Start of GIVEN ENTRIES

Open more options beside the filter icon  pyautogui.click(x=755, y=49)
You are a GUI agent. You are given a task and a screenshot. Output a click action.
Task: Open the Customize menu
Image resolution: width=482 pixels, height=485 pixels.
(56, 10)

End of GIVEN ENTRIES

> _WHAT TO PRODUCE_: Emit only the final stretch of the records: the line containing "You are a GUI" through the end, each line exactly as it stands.

> _RESULT FOR THIS TASK_:
You are a GUI agent. You are given a task and a screenshot. Output a click action.
Task: Open the Customize menu
Image resolution: width=482 pixels, height=485 pixels.
(56, 10)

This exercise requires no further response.